Son yapılan müşahedeler; Kozak Yaylasının, kirliliğin ve ısınan havanın verdiği tahribatın yüksek olduğu alçak kısımlarında çam ağaçların eser vermediğini, bu durumun şimdilik daha az görüldüğü yüksek kısımlarındaki ağaçlardan kısmen eser alındığını gösteriyordu.
Çevreciler yıllardan beri boşuna “küresel ısınma”, “önce doğa” deyip durmuyorlardı! Dünya, ülke kirleniyordu, alışılmış Kozak da.
Üstelik Kozak’a yansıyan etraf ziyanı iki, üç kattı. Bu artışa hassas olan canlıların, varlıkların vay haline!
Kozak, “medeniyet” getirdiği sav edilen kapitalizmin vahşetine kurban gidiyordu.
Tahminen tüm bu olumsuz faaliyetler durdurularak felaketin ziyanlarının artması önlenebilir.
Olağan ki sinema makinesini geri sarmaya, olan bitenden, var olan kirlenmeden yakın vakitte geriye dönmeye imkan yok.

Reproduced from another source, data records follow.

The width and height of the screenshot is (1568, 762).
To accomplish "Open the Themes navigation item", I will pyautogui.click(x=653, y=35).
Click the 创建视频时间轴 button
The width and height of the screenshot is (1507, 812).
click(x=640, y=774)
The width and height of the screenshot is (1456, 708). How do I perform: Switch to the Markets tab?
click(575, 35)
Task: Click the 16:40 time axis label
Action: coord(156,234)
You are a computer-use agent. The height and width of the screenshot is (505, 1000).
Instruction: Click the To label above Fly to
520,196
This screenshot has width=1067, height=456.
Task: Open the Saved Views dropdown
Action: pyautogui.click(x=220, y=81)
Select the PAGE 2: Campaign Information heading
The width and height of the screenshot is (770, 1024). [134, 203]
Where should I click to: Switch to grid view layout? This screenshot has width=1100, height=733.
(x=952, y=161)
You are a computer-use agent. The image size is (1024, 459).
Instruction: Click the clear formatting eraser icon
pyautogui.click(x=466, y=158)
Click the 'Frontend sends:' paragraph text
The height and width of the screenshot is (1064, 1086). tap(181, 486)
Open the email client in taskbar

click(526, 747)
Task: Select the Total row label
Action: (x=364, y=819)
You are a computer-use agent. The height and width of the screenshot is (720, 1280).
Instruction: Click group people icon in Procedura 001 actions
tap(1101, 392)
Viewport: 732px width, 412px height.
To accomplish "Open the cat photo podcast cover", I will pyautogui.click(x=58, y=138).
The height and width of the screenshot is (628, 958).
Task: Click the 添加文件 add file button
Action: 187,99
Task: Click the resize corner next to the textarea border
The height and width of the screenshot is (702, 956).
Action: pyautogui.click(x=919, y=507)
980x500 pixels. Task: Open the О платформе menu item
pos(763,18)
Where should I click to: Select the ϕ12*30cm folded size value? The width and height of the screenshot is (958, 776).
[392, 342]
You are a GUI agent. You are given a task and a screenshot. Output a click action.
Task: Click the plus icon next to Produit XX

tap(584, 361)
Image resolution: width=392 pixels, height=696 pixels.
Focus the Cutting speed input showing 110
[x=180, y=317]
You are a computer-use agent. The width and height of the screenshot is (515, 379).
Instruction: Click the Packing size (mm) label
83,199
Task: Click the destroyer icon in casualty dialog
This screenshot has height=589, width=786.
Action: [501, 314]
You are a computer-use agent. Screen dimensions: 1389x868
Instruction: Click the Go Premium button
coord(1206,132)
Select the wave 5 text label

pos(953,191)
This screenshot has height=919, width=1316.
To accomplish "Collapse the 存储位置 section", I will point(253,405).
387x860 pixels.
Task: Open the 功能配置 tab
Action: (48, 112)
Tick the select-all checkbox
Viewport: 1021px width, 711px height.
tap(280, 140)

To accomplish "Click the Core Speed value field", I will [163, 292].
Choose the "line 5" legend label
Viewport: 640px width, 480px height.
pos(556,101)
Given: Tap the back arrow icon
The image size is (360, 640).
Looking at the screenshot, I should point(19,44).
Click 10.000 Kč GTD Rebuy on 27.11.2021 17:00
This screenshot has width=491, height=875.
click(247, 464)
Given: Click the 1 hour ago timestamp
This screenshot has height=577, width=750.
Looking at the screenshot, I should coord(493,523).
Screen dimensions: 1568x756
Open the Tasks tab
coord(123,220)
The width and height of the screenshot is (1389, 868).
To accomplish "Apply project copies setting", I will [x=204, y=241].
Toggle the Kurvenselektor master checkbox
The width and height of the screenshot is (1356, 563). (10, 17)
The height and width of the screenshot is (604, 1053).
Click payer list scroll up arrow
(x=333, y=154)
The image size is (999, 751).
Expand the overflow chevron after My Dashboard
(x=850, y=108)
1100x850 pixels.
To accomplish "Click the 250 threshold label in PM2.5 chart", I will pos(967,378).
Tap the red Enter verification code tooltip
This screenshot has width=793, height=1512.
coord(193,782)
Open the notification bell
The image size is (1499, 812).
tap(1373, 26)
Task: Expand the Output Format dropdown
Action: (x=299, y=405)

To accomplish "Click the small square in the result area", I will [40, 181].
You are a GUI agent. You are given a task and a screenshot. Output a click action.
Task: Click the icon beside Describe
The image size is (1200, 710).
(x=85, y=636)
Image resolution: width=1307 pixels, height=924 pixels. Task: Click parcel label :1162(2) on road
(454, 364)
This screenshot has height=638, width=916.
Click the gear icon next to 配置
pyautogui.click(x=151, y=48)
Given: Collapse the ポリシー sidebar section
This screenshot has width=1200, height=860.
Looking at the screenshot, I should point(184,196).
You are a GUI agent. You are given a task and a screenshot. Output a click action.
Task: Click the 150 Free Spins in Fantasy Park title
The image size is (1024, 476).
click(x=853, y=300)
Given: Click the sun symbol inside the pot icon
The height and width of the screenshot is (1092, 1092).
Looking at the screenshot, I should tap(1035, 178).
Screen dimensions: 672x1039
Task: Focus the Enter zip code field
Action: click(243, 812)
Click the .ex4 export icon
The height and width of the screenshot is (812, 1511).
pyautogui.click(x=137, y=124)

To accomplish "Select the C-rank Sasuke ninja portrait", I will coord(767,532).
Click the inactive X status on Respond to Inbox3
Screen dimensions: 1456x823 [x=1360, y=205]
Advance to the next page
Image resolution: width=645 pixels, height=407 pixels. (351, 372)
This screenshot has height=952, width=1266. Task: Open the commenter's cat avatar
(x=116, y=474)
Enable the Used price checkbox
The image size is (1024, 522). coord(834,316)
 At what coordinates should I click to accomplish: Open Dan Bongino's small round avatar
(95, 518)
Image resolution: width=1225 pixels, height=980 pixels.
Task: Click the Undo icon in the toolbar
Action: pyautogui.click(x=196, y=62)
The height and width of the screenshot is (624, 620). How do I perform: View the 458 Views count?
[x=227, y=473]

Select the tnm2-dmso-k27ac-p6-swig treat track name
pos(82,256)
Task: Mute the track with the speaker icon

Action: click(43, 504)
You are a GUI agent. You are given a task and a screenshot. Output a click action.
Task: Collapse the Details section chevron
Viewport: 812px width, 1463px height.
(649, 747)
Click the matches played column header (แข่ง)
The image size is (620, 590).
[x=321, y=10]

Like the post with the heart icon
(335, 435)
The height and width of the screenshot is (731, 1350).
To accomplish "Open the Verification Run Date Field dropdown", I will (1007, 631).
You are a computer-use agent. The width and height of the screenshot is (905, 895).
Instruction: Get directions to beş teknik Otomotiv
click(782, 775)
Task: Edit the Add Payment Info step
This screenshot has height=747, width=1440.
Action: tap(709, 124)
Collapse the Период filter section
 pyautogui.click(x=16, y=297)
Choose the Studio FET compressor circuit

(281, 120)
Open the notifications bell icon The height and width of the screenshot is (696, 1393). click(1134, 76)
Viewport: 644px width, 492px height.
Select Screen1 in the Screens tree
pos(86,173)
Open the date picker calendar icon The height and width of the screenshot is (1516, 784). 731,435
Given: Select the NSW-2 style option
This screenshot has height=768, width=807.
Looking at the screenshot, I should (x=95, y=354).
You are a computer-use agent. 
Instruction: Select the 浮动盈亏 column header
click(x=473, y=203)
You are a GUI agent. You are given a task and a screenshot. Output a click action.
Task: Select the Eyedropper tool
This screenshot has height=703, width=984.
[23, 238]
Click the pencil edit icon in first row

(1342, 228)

Artık bu durum, tahlil için umutla bekleyen Kozaklılara anlatılmalı. Yeni bir ömür kurmaları için acilen taraf göstermeli, kaynak ayırmalı, yardımcı olmalı. Beşerler çaresiz ortada bırakılmamalı! Alçak yerlerdeki Fıstık Çamlarından iktisat için ne yazık ki hayır yok!
Kar hırsıyla saldırıp tabiat yok edildikçe, daha neler gelecek bakalım insanlığın başına!
Kozak bir kurban!
Üstelik, yaşadıklarımız yaşayacaklarımıza taraf gösteriyor!